State v. Armstrong

363 So. 2d 38 (1978)

STATE of Florida, Appellant,
v.
Betty J. ARMSTRONG, Appellee.

No. 77-2063.

District Court of Appeal of Florida, Second District.

October 4, 1978.

Robert L. Shevin, Atty. Gen., Tallahassee, and Richard G. Pippinger, Asst. Atty. Gen., Tampa, for appellant.

SCHEB, Judge.

The state appeals from the trial court's order dismissing the grand larceny charge against Betty J. Armstrong. We reverse.

*39 Appellee Betty J. Armstrong and her co-defendant, Johnny Lee Armstrong, were charged by information with larceny of over one hundred dollars worth of cigarettes from Winn Dixie Stores, Inc. on September 28, 1977. Mr. Armstrong filed a motion to dismiss pursuant to Fla.R.Crim.P. 3.190(c)(4). At the hearing the parties agreed that Ms. Armstrong could join in the motion.[1]
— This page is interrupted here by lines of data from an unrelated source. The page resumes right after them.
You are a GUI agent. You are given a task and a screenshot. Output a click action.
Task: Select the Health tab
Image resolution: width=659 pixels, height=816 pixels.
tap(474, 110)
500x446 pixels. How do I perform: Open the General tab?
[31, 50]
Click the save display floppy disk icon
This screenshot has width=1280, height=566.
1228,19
From the motion it appeared the allegedly stolen cigarettes had not been retained for use as evidence. The trial judge reasoned that the nonavailability of the cigarettes would infringe upon Ms. Armstrong's Sixth Amendment right of confrontation and dismissed the charges.
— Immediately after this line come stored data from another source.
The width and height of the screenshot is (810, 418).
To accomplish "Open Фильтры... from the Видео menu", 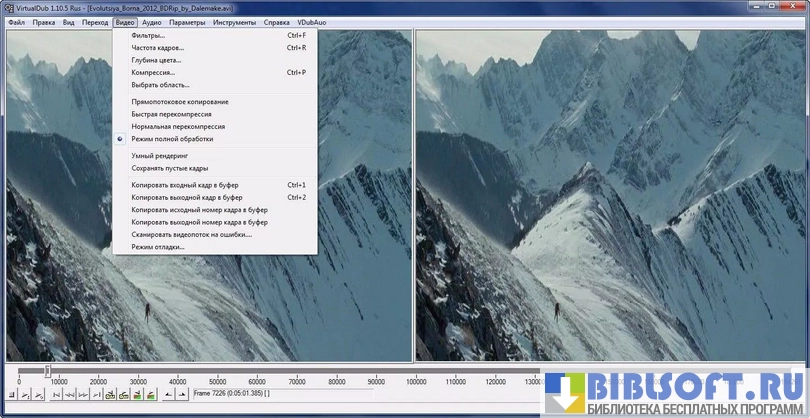I will pos(147,35).
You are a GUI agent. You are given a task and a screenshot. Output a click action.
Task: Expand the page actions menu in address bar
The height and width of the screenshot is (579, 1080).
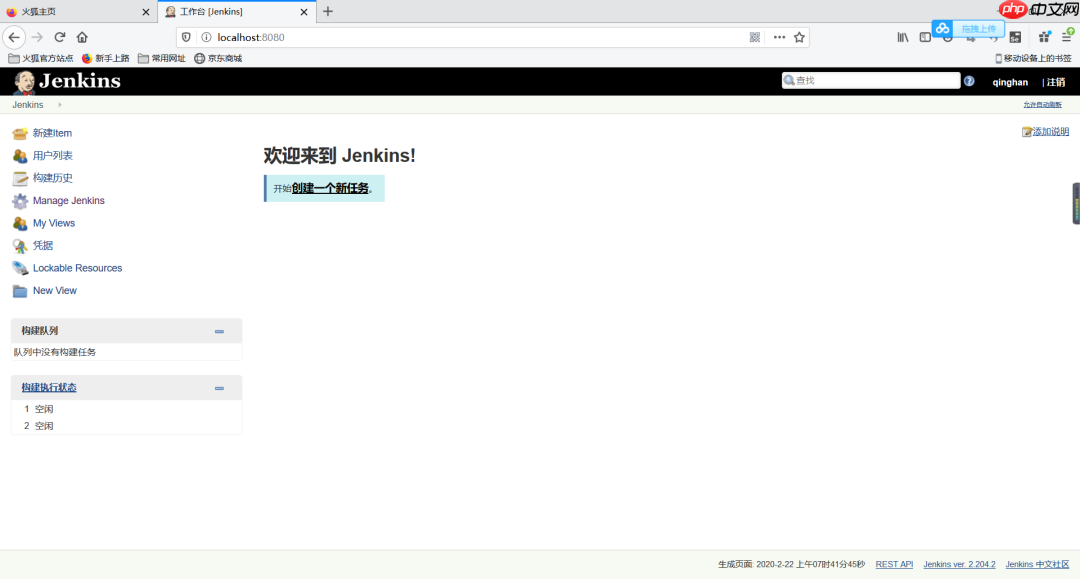[x=779, y=36]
The confrontation provision of the Sixth Amendment is by its terms restricted to "witnesses" and does not encompass physical evidence as well. United States v. Herndon, 536 F.2d 1027, 1029 (5th Cir.1976). The trial judge therefore erred in his dismissal of the charges against Ms. Armstrong on the ground that the allegedly stolen cigarettes were not available to be used as evidence at trial.

We do not here deal with the question of whether appellee Armstrong has been deprived of her right to due process, which guarantees a defendant access to relevant and material evidence necessary for the preparation of his defense. See United States v. Herndon, supra. This issue was not raised in the trial court nor argued before this court.

The order of dismissal is vacated and the cause remanded for further proceedings consistent with this opinion.

BOARDMAN, Acting C.J., and OTT, J., concur.

NOTES

[1] In the motion Mr. Armstrong essentially disassociated himself from appellee's activities who, one infers from the motion, did have possession of the cigarettes.